■ Exercise details: Reproduce the data below in full and exclude every picture.

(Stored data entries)
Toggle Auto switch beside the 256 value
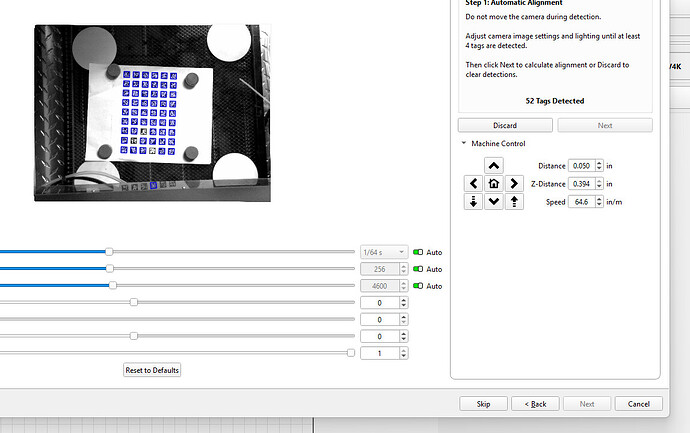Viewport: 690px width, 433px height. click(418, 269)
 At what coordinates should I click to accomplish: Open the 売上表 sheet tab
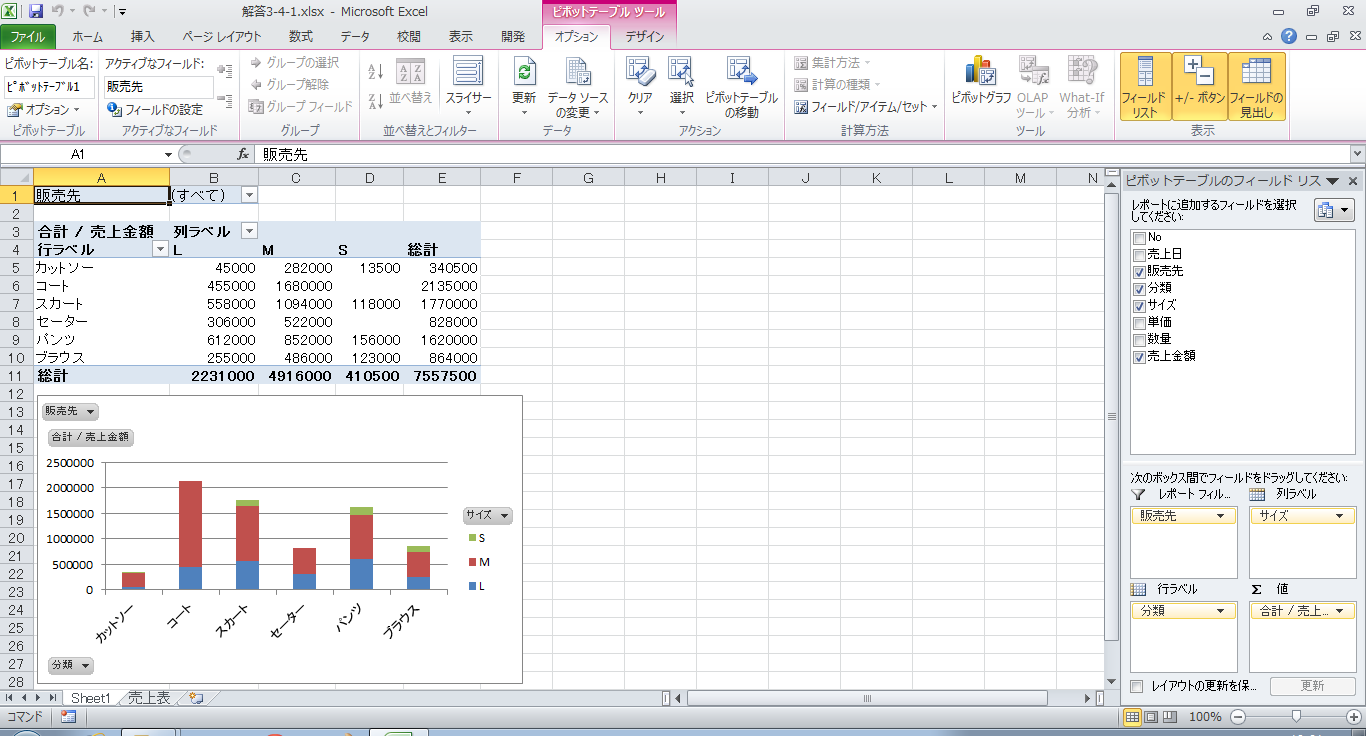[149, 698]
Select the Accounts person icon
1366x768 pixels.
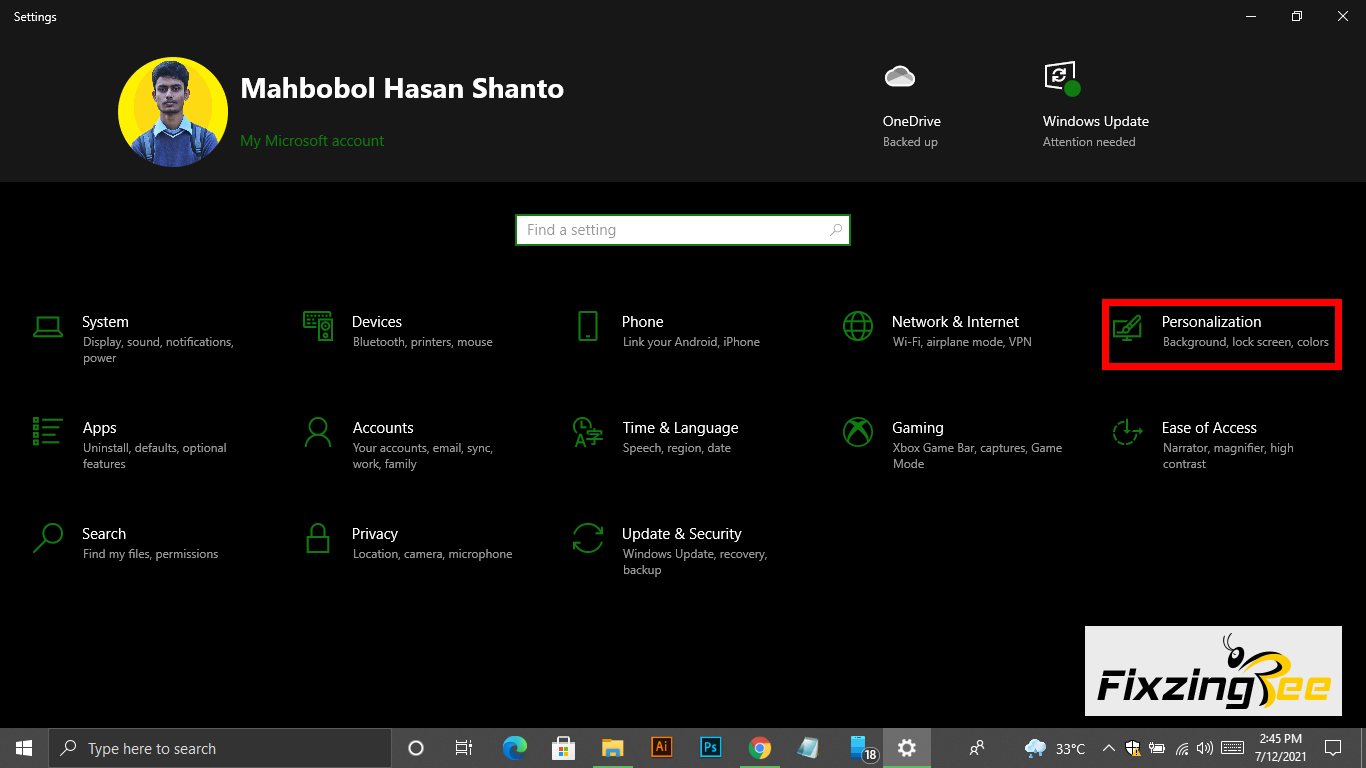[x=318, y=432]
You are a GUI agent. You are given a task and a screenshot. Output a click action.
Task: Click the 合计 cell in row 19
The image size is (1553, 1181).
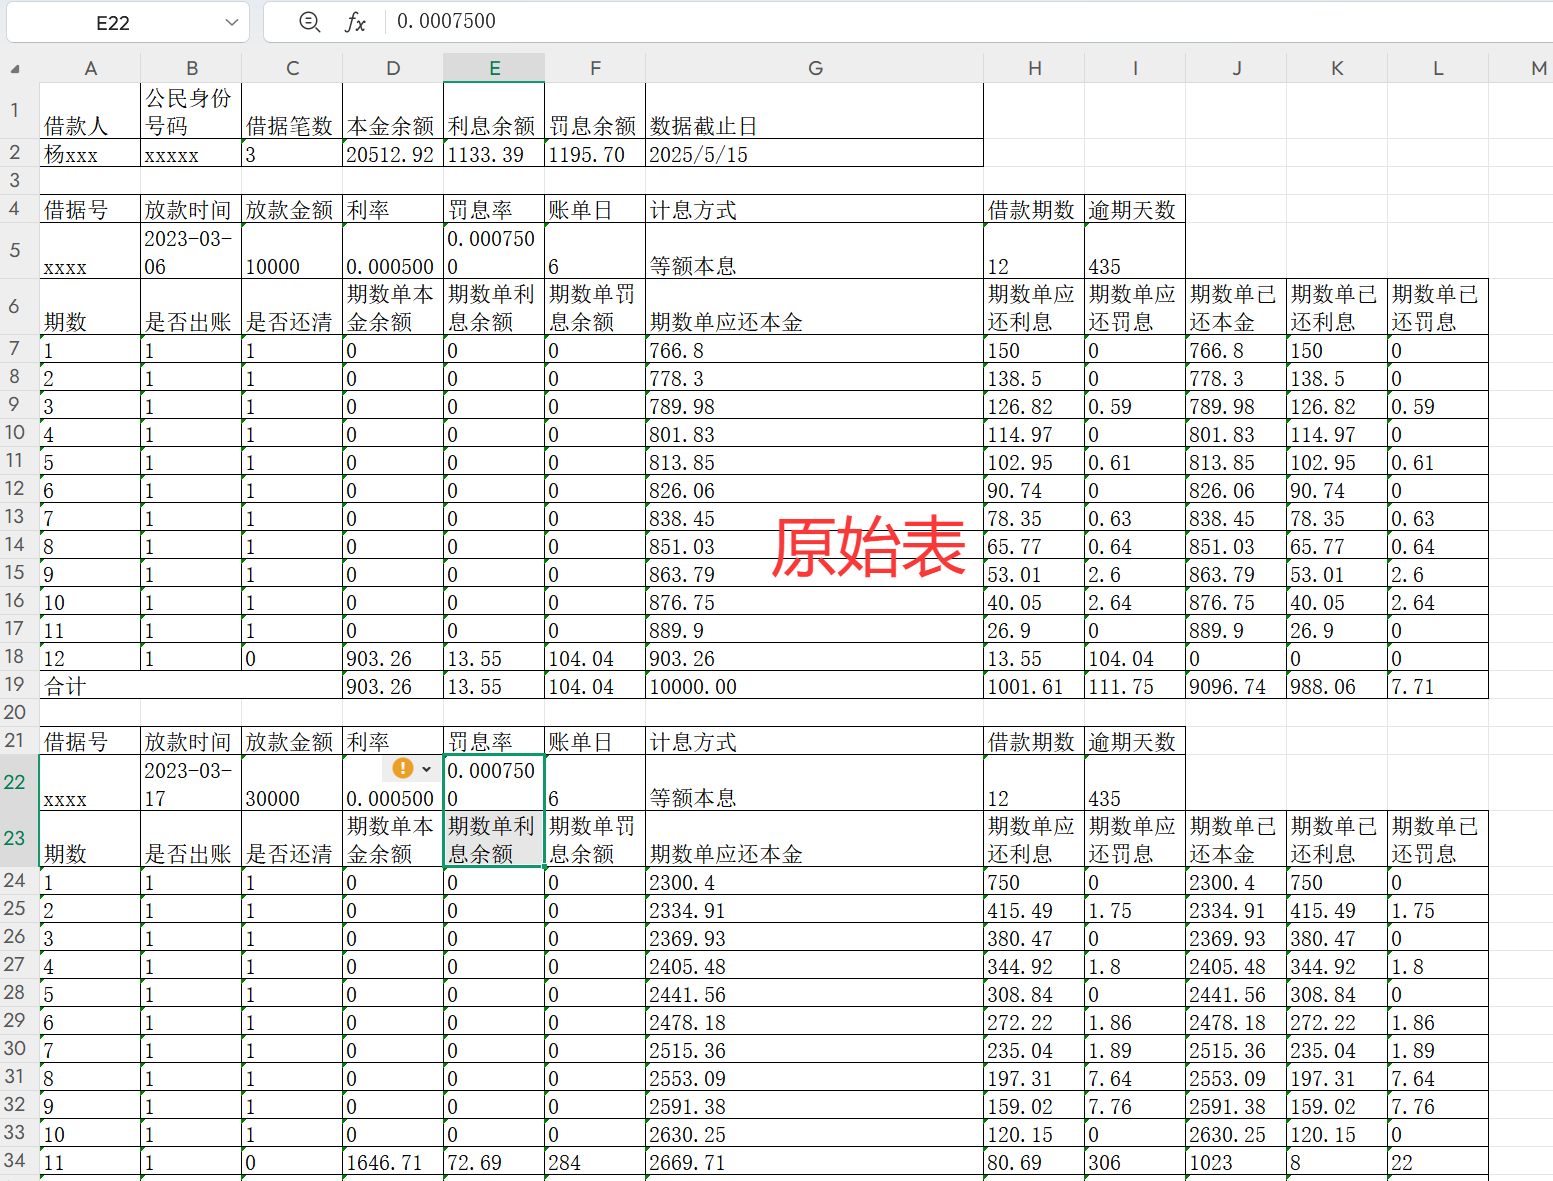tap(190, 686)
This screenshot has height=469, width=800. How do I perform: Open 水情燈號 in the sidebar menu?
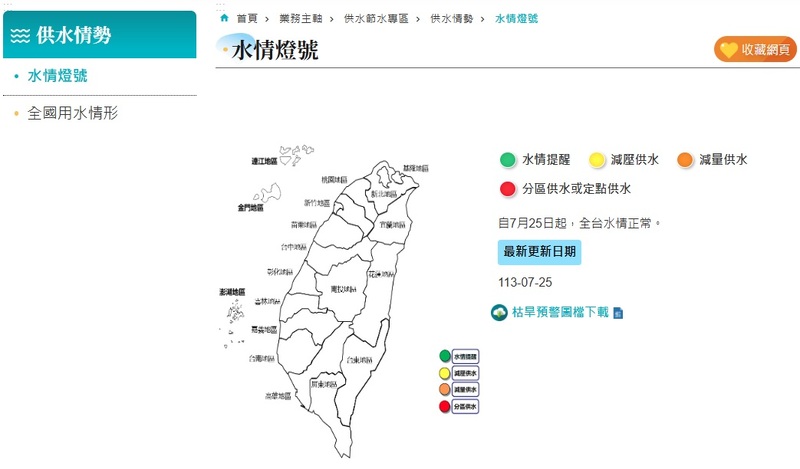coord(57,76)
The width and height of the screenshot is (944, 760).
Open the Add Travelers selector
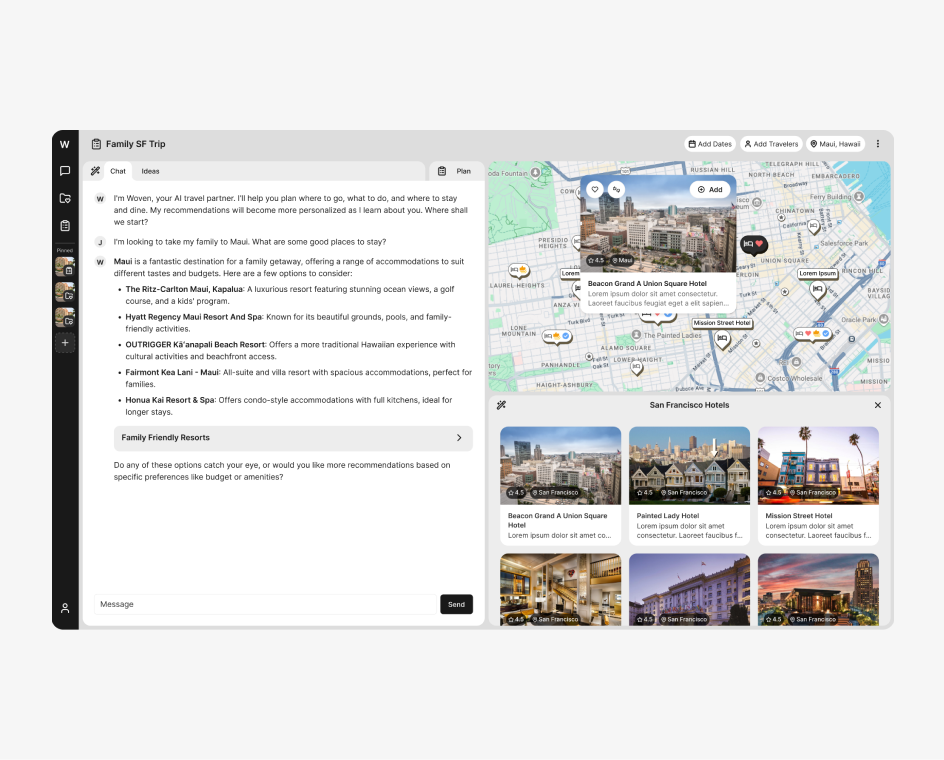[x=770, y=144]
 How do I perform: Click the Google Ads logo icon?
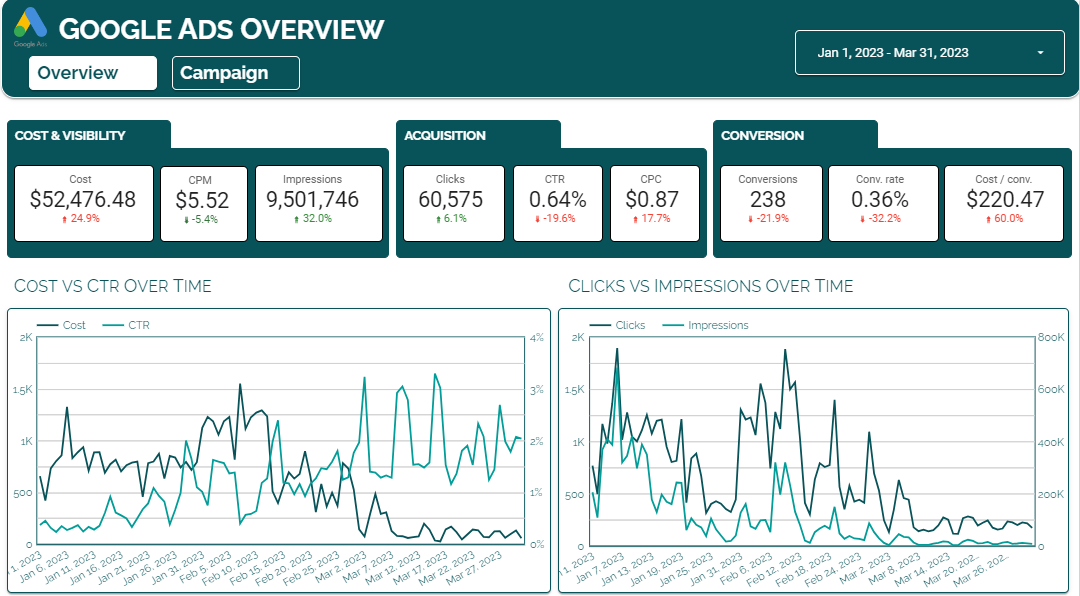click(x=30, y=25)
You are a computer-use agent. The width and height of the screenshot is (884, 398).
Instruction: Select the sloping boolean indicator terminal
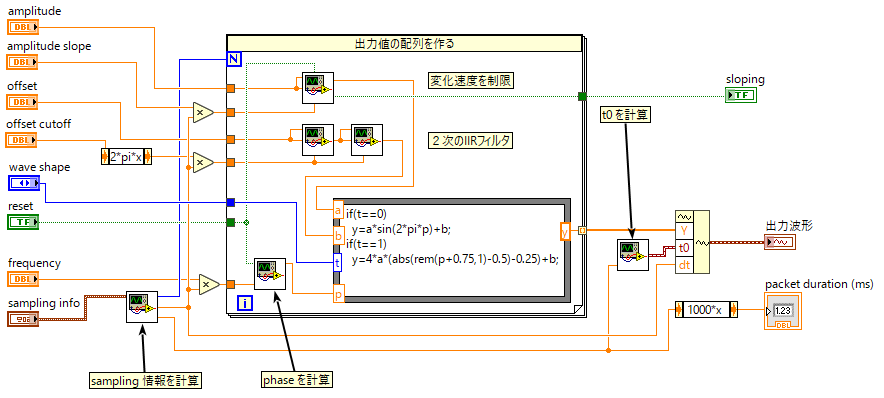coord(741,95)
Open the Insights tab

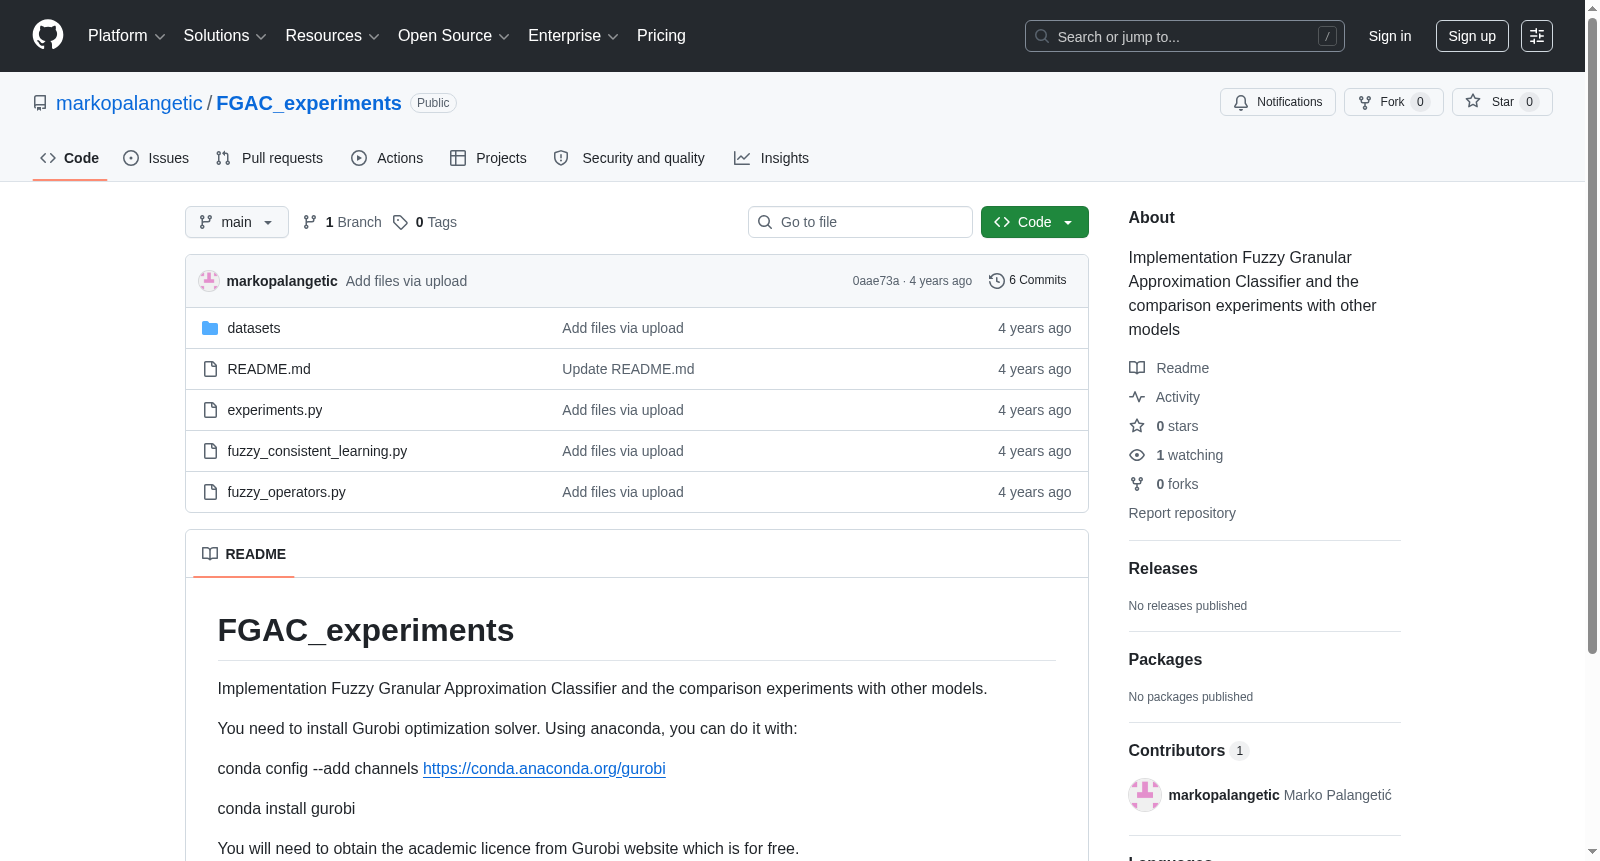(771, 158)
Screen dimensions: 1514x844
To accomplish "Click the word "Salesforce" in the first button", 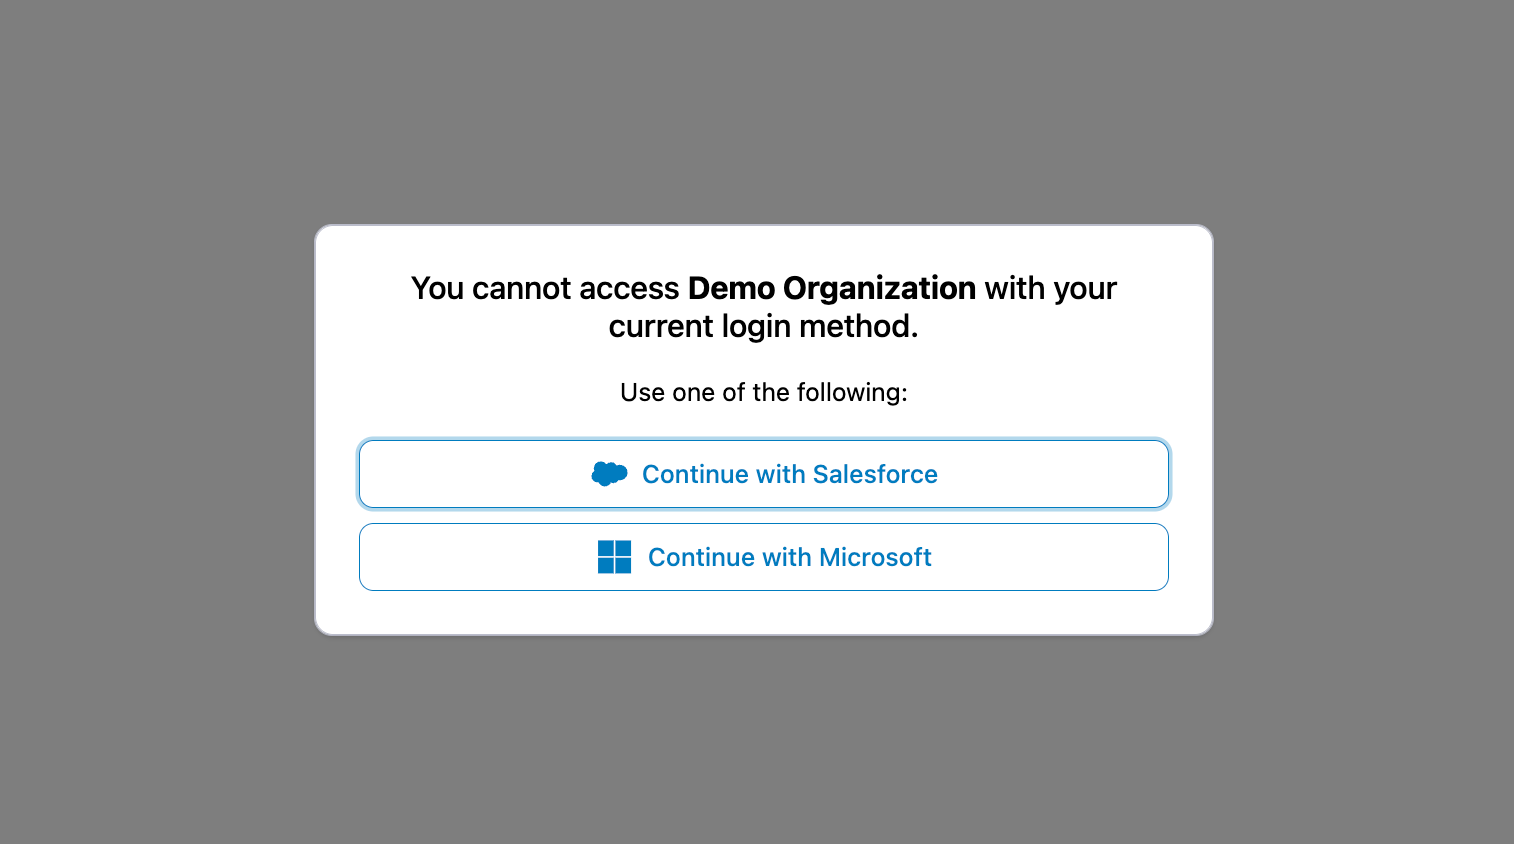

■ Answer to this task:
Toggle Auto switch beside the 256 value
Viewport: 690px width, 433px height. click(418, 269)
 At what coordinates should I click to accomplish: Open the 売上表 sheet tab
[149, 698]
Select the Accounts person icon
1366x768 pixels.
[x=318, y=432]
You are a GUI agent. You are given a task and a screenshot. Output a click action.
Task: Click the 合计 cell in row 19
The image size is (1553, 1181).
tap(190, 686)
This screenshot has height=469, width=800. How do I perform: Open 水情燈號 in the sidebar menu?
coord(57,76)
The width and height of the screenshot is (944, 760).
Open the Add Travelers selector
[x=770, y=144]
 How do I perform: Click the Google Ads logo icon?
click(x=30, y=25)
You are a computer-use agent. The width and height of the screenshot is (884, 398).
Instruction: Select the sloping boolean indicator terminal
coord(741,95)
Open the Insights tab

(771, 158)
Screen dimensions: 1514x844
To accomplish "Click the word "Salesforce" in the first button", 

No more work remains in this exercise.